Tinos est habitée depuis l'Antiquité et, dans les temps anciens, était célèbre dans toute la Grèce pour le sanctuaire de Poséidon et d'Amphitrite à Kionia, lieu de guérison et de pèlerinage. L'île, aussi connue sous les noms d'« Ophioussa » et d'« Hydroessa » en raison de ses eaux abondantes et de ses serpents, connut son apogée à l'époque hellénistique.
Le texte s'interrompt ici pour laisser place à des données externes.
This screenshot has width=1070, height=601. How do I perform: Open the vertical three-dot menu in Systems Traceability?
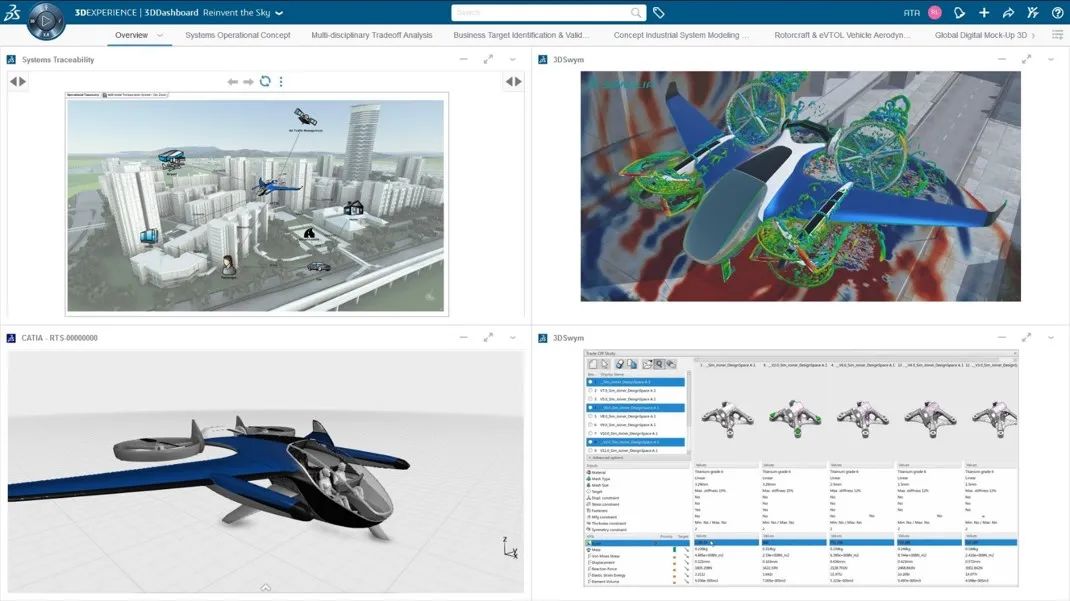[x=281, y=82]
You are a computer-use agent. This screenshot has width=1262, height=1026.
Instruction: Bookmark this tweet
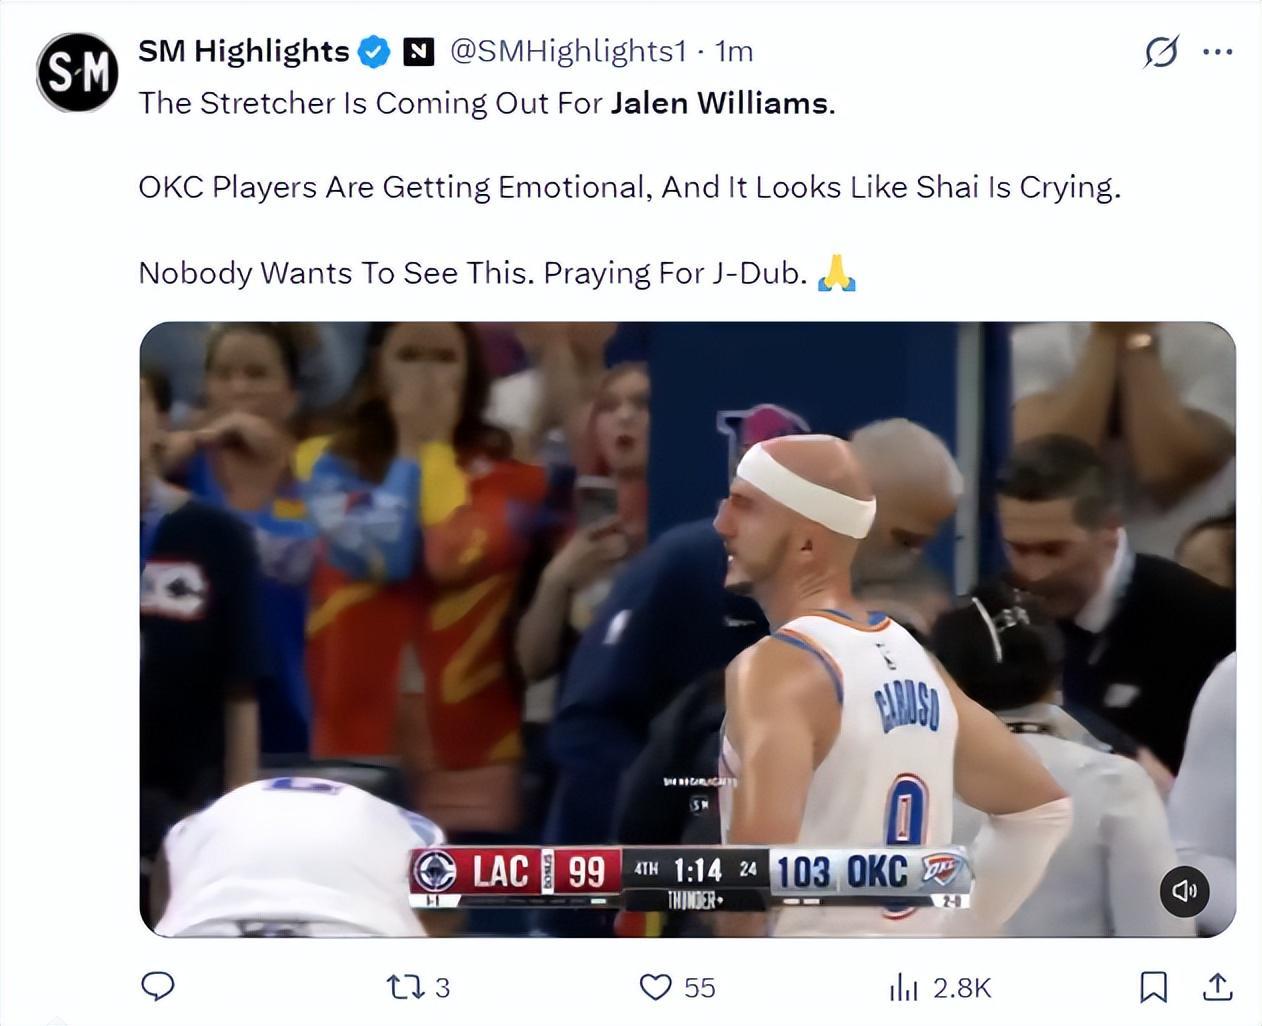[x=1153, y=987]
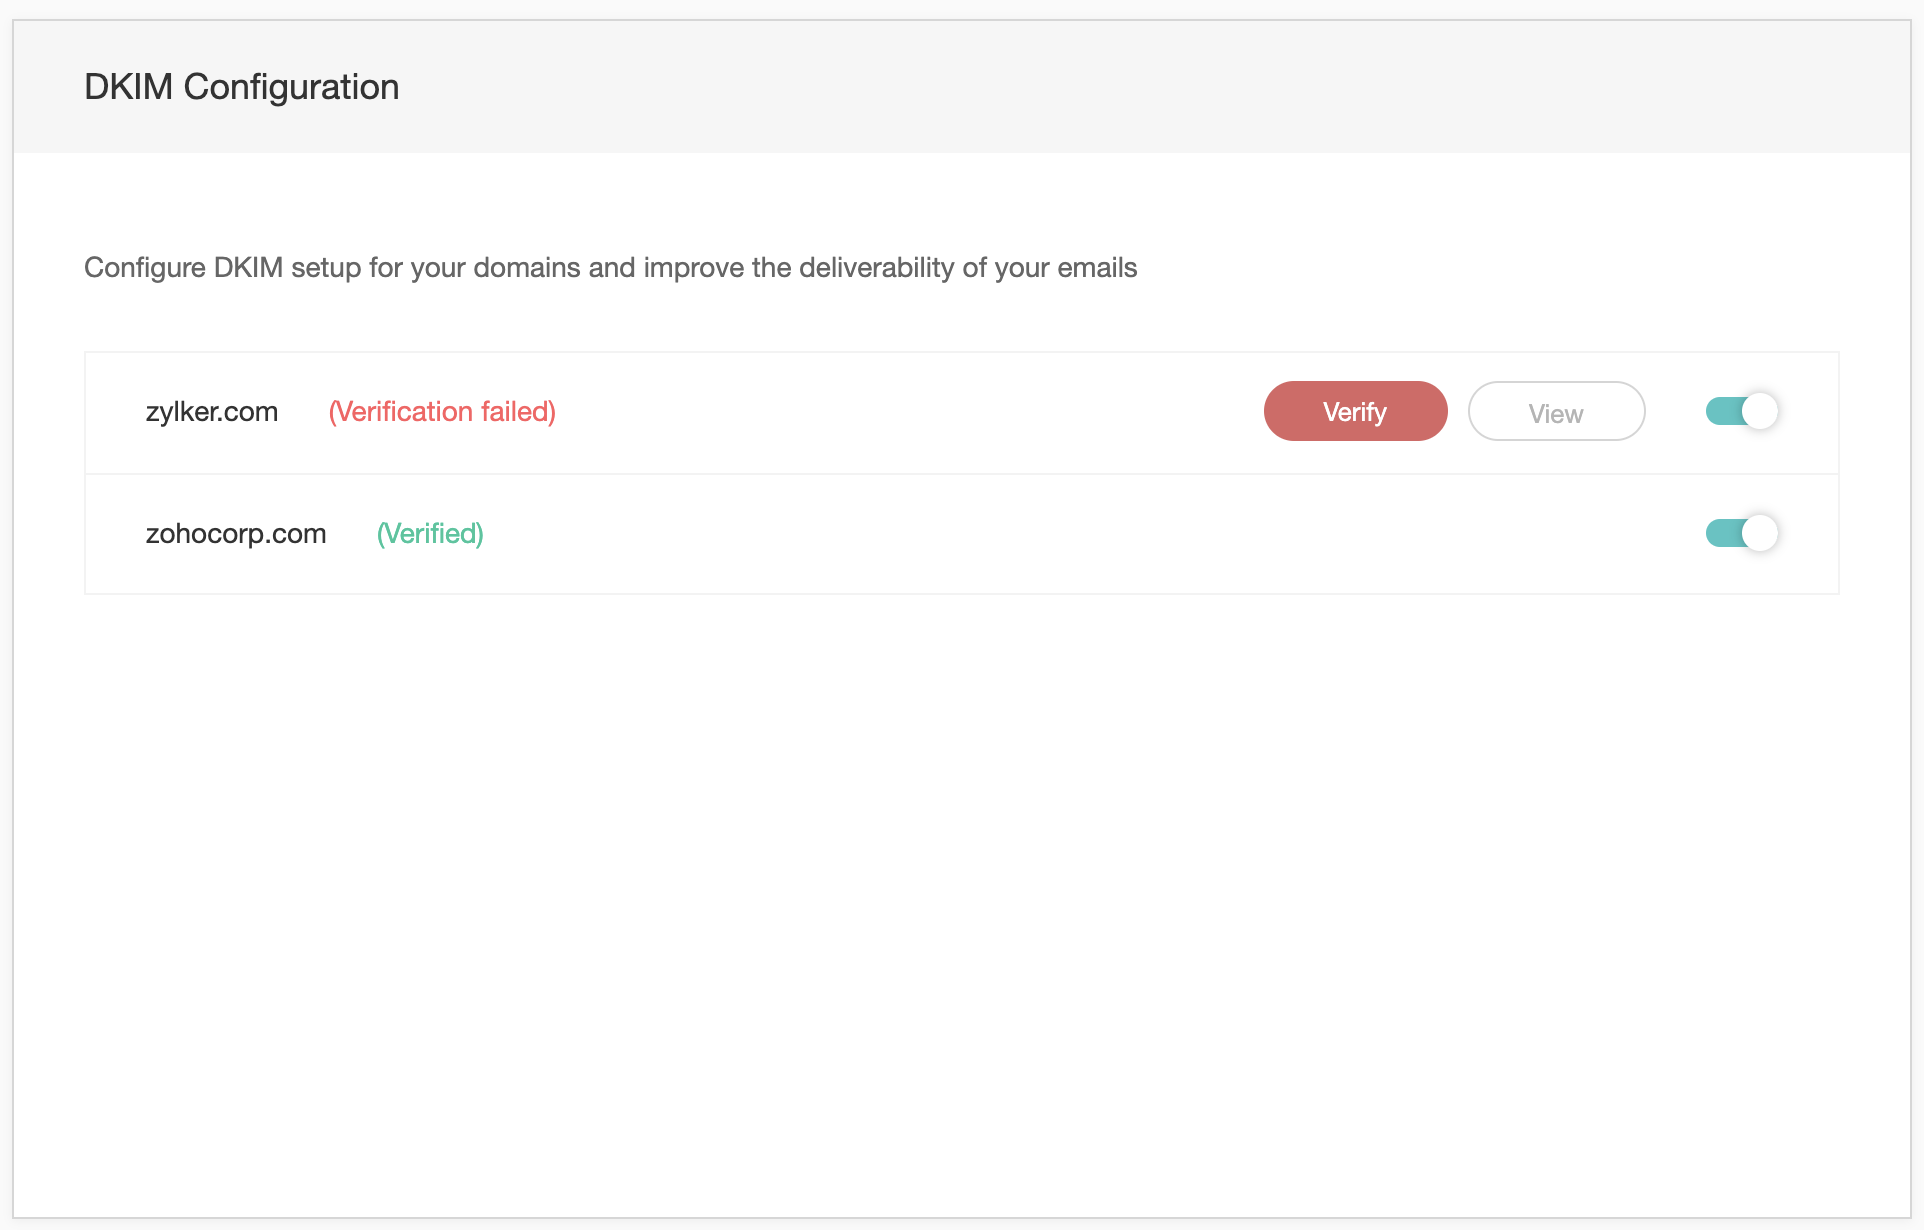Toggle the switch in the Verified domain row
The image size is (1924, 1230).
(x=1742, y=533)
À l'époque byzantine, la population se fortifia sur l'inaccessible Exomvourgo. En 1207, après la Quatrième Croisade, Tinos passa aux mains des Vénitiens, et plus précisément de la famille Ghisi, qui construisit le château de Santa Elena au sommet de la colline.
Sous la domination vénitienne (1207–1715), Tinos fut le dernier bastion vénitien de la mer Égée — elle ne se rendit aux Ottomans qu'en 1715, bien plus tard que les autres îles. C'est pourquoi elle conserve encore aujourd'hui une forte communauté catholique, des monastères catholiques et les pigeonniers caractéristiques introduits par les Vénitiens.
En 1823, quelques années après le début de la Révolution, la découverte de l'icône miraculeuse de la Vierge — à la suite de la vision de Sainte Pélagie — transforma l'île en sanctuaire national et en symbole de la Grèce nouvellement fondée. Parallèlement, la tradition de sculpture sur marbre de Pyrgos révéla de grands artistes, tels que Yannoulis Chalepas et Dimitrios Filippotis. Aujourd'hui, Tinos renaît comme destination gastronomique et culturelle, sans perdre son caractère authentique.